_Task directions_
Write out all of the data below word for word, leaving the pictures out.

::: Records shown :::

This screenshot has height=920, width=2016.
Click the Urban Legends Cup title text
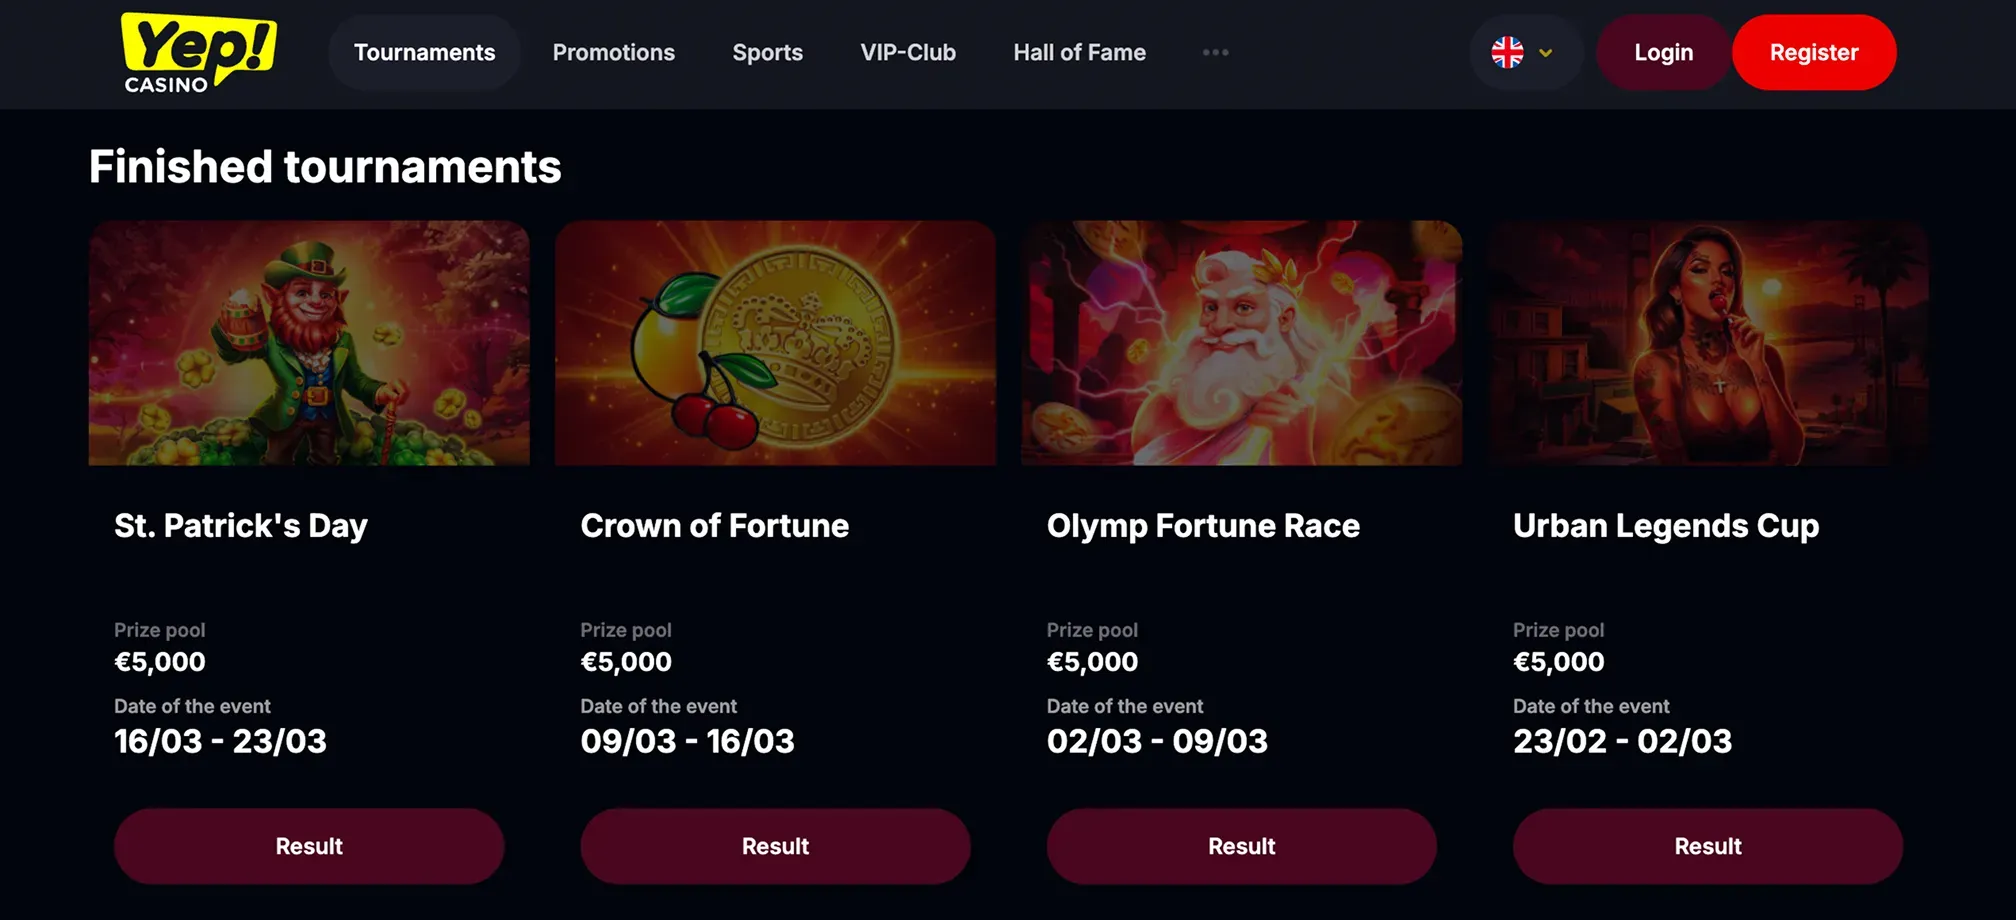tap(1665, 525)
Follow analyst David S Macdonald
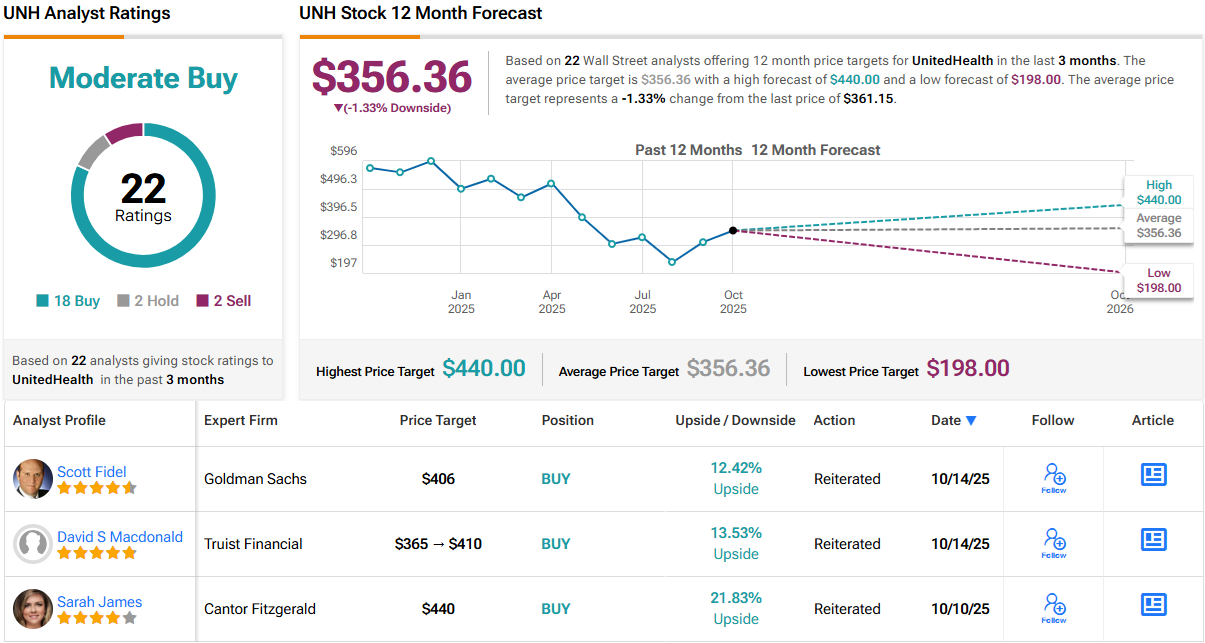This screenshot has height=643, width=1205. [1053, 542]
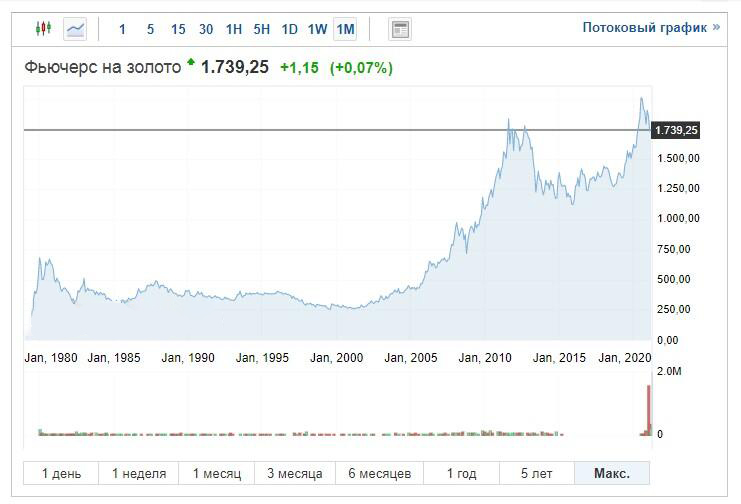The height and width of the screenshot is (504, 741).
Task: Select the area line chart icon
Action: 76,29
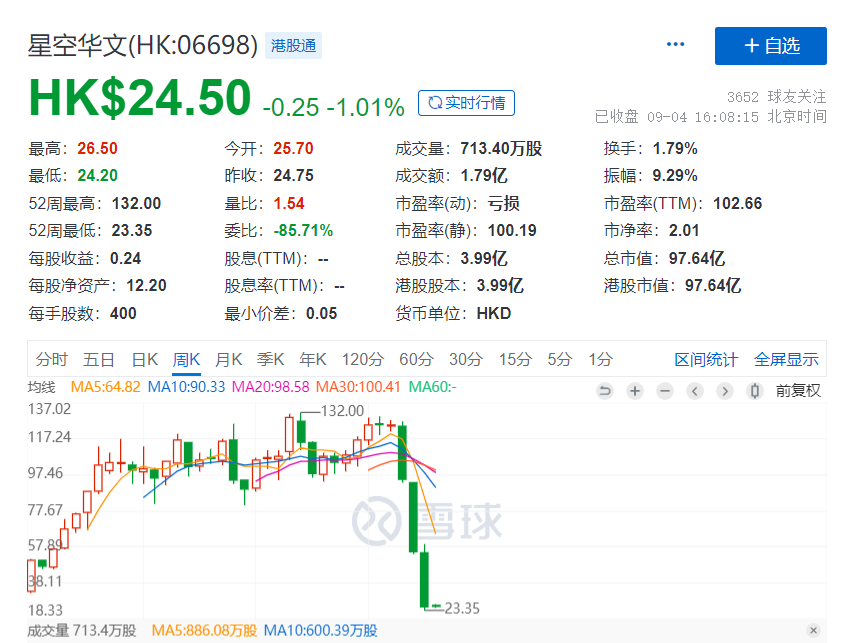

:::

_Answer for the task_
This screenshot has height=920, width=2016.
Click the Urban Legends Cup title text
tap(1665, 525)
Follow analyst David S Macdonald
This screenshot has height=643, width=1205. [1053, 542]
The height and width of the screenshot is (504, 741).
Task: Select the area line chart icon
Action: 76,29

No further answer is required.